If there’s one term (among many) that has become fashionable around here this year it’s ripresa — recovery. (Not to be confused with “Recovery Plan,” which is exactly what Italians call the mega-component financial scheme that will somehow reassemble our dismembered economy. Does saying it in English give it some occult power? Wish I knew somebody I could ask.) I would have suggested “comeback,” like for some devastated boxer staggering back into the ring, but whatever you want to call it, everybody’s trying to get back to normal.
Over the past two weeks or so, there have been tiny but unmistakeable signs of life such as gradual lessening of curfew, gradual increase of shops and restaurants opening, etc. We still have to wear masks, though not everybody does, but the only thing missing from a cartoon version of life here right now is birds swooping around with little hearts floating upward.

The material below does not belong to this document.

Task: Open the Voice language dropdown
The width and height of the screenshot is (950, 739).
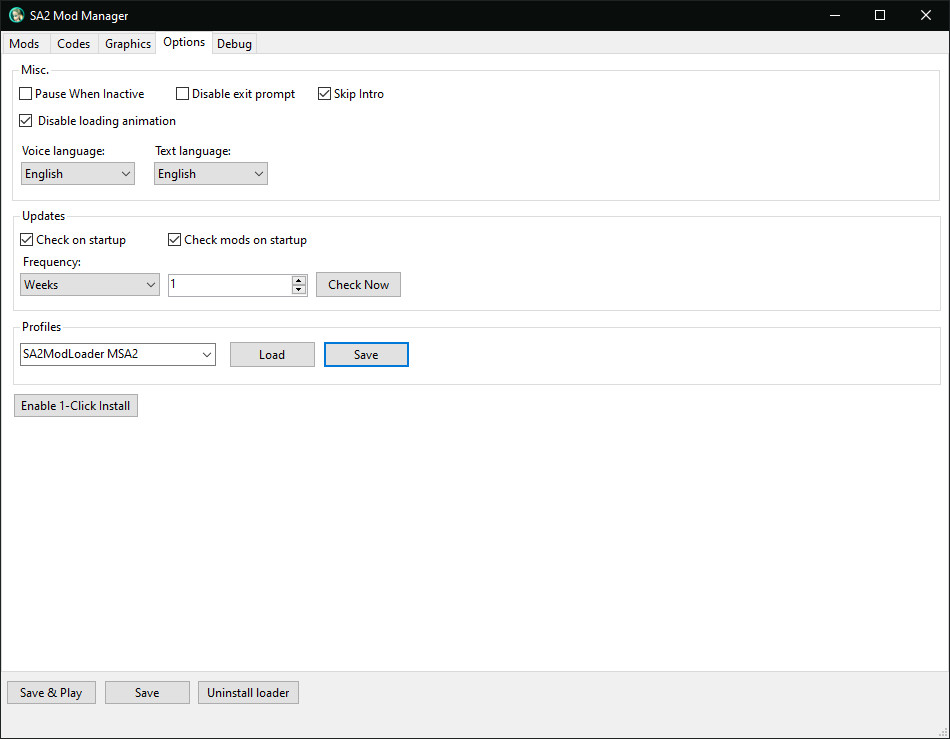Action: pos(78,174)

So I’ve been enjoying the tiny signs — more every day — that belong to life as we used to know it. And many of them are connected to the imminent reopening of the Biennale on May 22 (canceled last year, along with its millions of euros from the municipal budget).
Being that our neighborhood is the epicenter of Biennale activity, of course I’d be seeing things such as enormous crates on barges with cranes being unloaded in the exhibition zone, unknown people wearing unusual clothes just standing on bridges looking around, a person here or there with lots of video or camera equipment, or the ticket booth for the vaporettos about to start selling tickets again, ever more individuals dressed in black with a lanyard and plastic-sleeved document around his/her neck. Press, I presume. More water taxis. Gondolas with people in them. I saw a woman today walking around with a big paper map of the city. Boy, that takes me back.
Let’s also notice the soundtrack: The scrapey clatter of rolling suitcases outside the window, the constant low rumble of motors everywhere. All you need is a barge with three cement mixers aboard trying to get somewhere against the tide and you’ll hear what I mean, but the noise from even smaller motors gets to be big, when there are enough of them. This is one part of the Sound of Venice I did NOT miss during quarantine. But here we are.
So generally speaking non-Venetians are returning to their Venice, and we are sliding back into ours, invisible again. We are all side by side, but we are not in the same city. I’ve commented elsewhere on these parallel tracks of life here that never meet, and so that’s a part of normal that is ineluctable.
Not only is the day after tomorrow Opening Day for the Biennale; the following Saturday will be the opening of the week-long Salone Nautico, or Boat Show, in the Arsenal. So bring on the people. I guess we’re ready.
One entirely unexpected discovery, beyond the fields of the Biennale, was a collateral effect of the city’s revival: The opening of the church of San Lazzaro dei Mendicanti to the public. I have only ever seen this church open for funerals, not infrequently because it was built in 1634 as part of the city hospital. (Hospitals and funerals are unfortunate companions.) We came upon this on a random afternoon wander, and seized the chance to see the church without mourners and memorial wreaths.
So modern art brings tourists, which leads to opening some spaces to lovers of old art. I might like this new normal.